## What you are asked to do
Collect from the data below each line with "Uncheck".

## Information
★ ★ ★ ★ ★ ★ ★

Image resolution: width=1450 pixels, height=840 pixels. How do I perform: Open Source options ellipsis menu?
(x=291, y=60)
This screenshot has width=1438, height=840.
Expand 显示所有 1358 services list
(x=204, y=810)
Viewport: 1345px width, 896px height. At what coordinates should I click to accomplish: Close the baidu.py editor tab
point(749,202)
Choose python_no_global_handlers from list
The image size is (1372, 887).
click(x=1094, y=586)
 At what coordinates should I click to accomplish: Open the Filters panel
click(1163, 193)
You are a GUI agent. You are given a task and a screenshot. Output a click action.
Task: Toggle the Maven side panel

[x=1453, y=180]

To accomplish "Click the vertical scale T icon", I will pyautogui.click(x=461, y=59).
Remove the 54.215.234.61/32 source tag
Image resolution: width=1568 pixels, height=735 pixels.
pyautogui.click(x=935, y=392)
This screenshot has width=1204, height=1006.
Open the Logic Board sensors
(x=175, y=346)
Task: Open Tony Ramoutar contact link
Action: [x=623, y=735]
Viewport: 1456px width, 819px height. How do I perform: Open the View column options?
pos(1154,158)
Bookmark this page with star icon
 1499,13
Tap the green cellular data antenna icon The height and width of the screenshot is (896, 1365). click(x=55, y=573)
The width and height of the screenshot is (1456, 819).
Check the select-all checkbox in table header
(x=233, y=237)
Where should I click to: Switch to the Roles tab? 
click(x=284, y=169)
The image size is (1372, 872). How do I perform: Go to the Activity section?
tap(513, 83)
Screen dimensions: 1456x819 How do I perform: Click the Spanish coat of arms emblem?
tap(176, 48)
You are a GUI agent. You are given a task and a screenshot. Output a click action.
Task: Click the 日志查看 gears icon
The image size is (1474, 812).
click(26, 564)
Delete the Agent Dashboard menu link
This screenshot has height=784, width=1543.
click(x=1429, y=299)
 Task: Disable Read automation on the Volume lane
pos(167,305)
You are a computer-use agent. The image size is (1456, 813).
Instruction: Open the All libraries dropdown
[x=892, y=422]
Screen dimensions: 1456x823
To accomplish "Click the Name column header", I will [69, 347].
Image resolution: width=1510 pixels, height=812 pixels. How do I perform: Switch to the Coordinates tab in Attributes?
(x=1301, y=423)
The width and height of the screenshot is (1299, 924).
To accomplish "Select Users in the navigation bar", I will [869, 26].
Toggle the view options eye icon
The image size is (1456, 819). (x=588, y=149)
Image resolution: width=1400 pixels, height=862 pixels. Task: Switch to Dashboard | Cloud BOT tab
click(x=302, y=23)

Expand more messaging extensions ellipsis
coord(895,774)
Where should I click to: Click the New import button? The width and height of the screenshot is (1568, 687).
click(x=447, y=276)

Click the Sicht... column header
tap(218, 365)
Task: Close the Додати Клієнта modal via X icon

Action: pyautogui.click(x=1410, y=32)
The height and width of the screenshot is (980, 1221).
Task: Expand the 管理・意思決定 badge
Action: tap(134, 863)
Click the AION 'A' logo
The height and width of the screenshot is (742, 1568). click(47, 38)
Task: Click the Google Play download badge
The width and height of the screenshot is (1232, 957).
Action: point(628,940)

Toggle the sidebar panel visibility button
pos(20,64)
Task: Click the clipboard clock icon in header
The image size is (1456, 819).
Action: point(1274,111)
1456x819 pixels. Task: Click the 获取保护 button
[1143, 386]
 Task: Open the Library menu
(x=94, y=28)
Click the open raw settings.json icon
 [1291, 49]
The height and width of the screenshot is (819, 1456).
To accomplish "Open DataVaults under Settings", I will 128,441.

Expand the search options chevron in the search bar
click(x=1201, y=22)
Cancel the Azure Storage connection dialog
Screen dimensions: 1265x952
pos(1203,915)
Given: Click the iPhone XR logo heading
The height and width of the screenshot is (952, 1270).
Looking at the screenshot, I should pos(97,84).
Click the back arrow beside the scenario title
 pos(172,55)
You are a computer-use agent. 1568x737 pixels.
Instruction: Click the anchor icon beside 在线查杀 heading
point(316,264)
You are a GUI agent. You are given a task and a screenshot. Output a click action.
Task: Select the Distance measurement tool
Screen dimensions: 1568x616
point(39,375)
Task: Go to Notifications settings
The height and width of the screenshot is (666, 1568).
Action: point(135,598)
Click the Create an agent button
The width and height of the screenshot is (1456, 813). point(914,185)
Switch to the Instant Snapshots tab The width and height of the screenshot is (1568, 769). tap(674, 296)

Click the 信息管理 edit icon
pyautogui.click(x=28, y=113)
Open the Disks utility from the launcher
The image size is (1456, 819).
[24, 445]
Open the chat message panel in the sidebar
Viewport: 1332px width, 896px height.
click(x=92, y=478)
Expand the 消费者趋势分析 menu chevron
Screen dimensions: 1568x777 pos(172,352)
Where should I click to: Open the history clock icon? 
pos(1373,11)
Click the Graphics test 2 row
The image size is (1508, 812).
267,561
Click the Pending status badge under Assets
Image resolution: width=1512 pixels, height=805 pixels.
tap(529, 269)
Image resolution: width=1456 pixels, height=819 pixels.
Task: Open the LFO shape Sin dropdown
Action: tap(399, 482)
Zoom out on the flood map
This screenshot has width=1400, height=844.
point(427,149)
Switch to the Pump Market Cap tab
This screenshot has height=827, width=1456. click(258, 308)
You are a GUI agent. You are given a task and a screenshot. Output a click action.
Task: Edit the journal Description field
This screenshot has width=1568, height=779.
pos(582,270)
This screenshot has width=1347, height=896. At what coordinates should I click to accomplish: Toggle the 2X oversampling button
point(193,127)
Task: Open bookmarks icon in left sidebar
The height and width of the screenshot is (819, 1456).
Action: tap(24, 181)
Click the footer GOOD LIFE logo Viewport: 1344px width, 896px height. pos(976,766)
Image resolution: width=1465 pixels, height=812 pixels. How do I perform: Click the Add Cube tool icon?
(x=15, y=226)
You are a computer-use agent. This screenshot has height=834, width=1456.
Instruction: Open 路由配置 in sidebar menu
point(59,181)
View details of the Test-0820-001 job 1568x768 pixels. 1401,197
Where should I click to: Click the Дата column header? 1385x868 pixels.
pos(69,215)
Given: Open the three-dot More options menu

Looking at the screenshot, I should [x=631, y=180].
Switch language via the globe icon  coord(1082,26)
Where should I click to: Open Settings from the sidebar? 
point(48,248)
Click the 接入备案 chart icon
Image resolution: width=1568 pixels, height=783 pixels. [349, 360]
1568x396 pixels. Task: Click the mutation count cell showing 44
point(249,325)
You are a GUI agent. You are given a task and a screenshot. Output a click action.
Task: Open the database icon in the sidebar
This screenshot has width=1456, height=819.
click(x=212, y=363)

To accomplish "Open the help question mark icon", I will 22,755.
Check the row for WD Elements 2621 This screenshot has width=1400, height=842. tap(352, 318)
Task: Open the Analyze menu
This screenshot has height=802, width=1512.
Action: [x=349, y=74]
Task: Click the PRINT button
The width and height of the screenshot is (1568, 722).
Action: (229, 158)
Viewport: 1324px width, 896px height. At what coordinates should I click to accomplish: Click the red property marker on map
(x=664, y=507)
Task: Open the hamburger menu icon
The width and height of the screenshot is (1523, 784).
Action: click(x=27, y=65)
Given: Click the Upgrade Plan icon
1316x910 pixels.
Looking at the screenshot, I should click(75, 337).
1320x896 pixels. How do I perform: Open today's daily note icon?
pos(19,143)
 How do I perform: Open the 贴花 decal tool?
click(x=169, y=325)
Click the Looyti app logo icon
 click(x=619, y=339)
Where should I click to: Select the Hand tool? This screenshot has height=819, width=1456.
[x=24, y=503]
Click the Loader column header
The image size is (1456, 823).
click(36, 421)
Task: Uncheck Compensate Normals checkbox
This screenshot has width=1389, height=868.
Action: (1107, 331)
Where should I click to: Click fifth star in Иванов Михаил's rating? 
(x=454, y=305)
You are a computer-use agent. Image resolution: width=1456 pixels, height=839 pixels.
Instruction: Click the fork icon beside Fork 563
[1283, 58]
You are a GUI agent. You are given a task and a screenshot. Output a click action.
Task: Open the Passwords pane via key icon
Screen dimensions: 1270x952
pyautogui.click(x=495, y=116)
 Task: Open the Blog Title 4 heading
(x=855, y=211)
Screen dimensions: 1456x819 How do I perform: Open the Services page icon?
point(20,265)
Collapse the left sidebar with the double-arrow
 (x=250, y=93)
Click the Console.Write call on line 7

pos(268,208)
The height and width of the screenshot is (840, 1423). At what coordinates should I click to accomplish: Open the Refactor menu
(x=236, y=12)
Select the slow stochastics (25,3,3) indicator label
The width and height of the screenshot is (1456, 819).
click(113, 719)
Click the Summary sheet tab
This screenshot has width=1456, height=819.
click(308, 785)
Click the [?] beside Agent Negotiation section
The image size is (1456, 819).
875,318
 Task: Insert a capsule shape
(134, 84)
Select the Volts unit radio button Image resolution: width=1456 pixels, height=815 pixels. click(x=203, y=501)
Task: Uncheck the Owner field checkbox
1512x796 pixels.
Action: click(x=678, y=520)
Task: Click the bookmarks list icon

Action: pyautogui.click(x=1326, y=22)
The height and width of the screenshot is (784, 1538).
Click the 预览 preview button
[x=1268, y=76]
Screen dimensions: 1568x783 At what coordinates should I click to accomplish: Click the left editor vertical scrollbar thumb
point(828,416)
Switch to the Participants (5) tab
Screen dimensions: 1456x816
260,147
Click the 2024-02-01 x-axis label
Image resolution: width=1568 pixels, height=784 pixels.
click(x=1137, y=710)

★ ★ ★ ★ ★ ★ ★

## Result of this exercise
Task: Uncheck Compensate Normals checkbox
Task: Uncheck the Owner field checkbox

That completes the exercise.